## Data shown
***

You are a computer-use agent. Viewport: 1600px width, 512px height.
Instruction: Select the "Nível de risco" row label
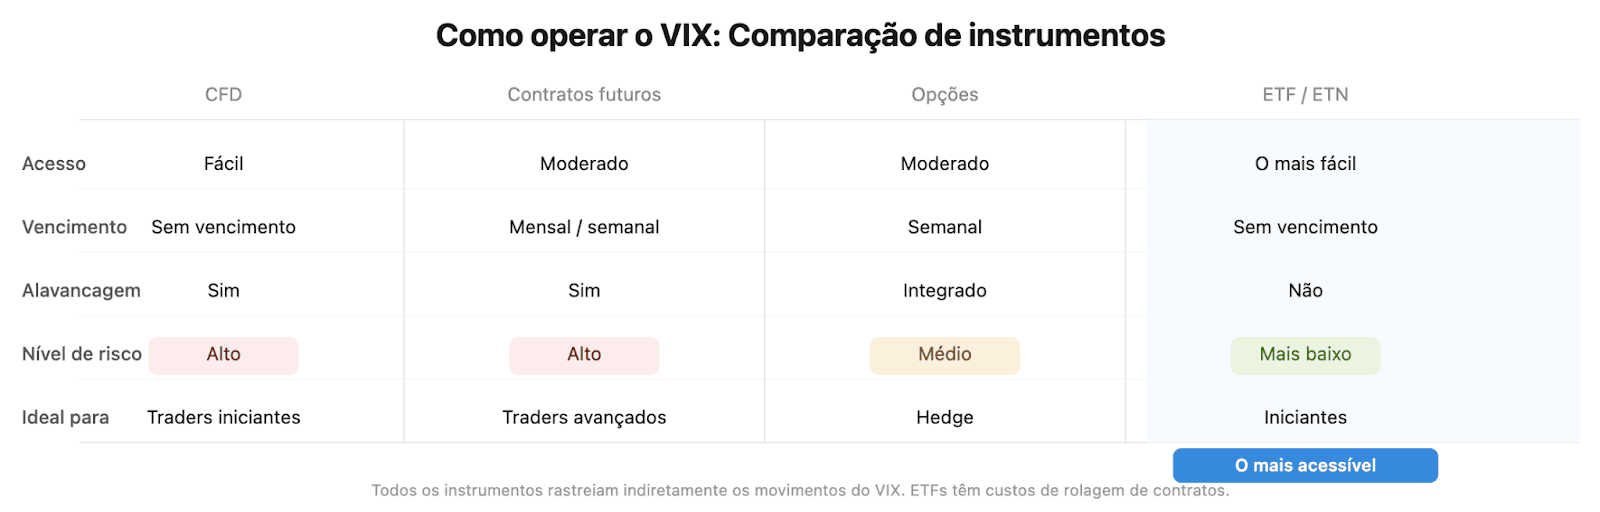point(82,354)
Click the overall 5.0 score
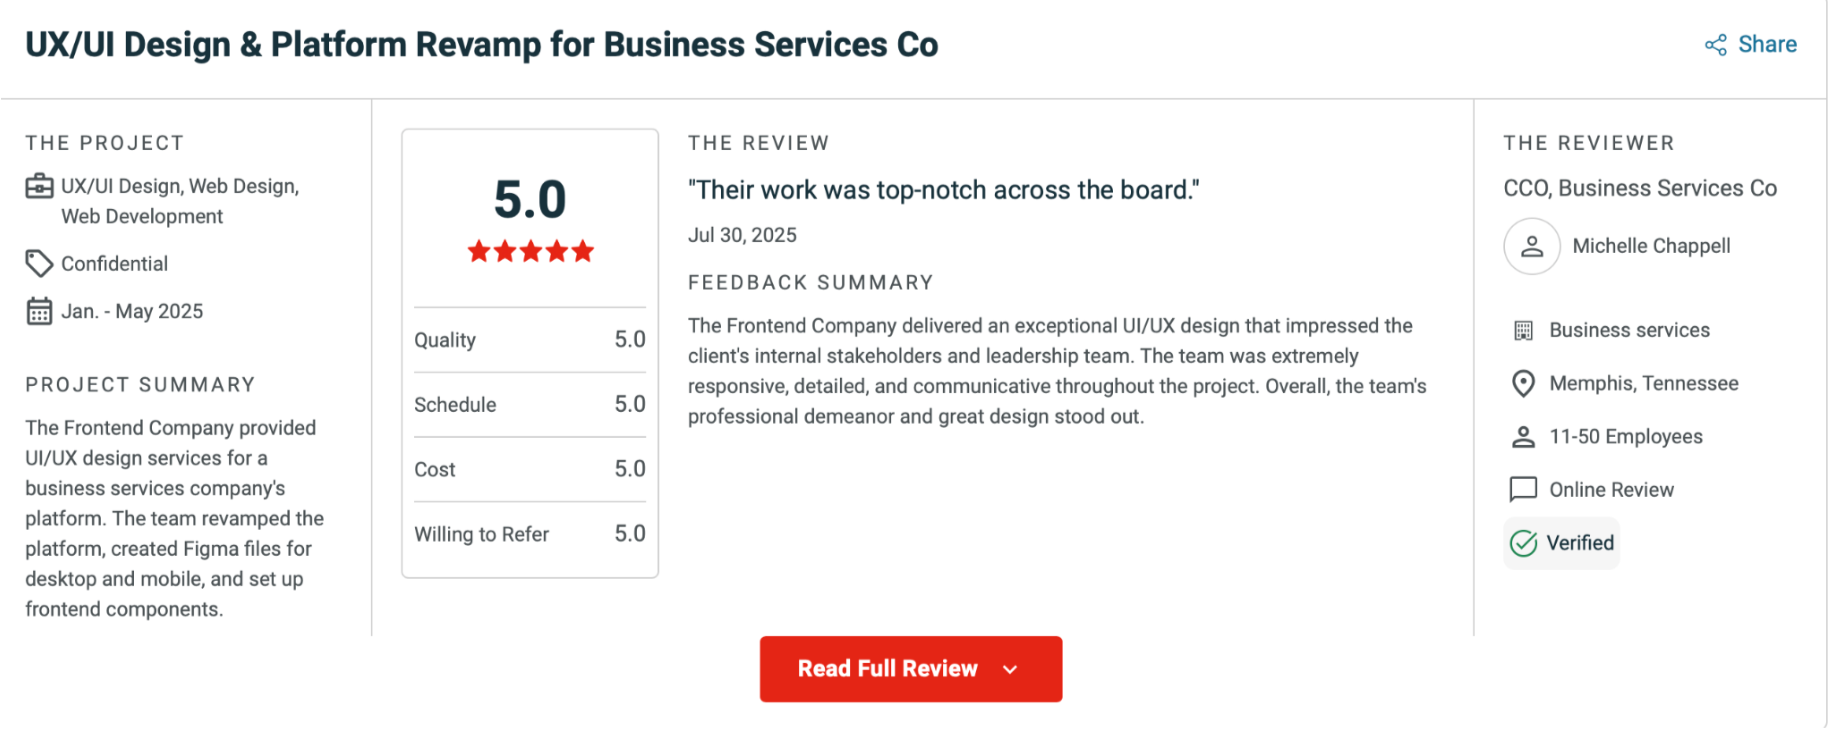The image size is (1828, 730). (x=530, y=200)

***

## Instructions for the task
Reproduce every line above word for word, and leave the pictures out of your copy.

## Complete response
You are a computer-use agent. Viewport: 1600px width, 512px height.
Instruction: Select the "Nível de risco" row label
point(82,354)
Click the overall 5.0 score
The image size is (1828, 730). (x=530, y=200)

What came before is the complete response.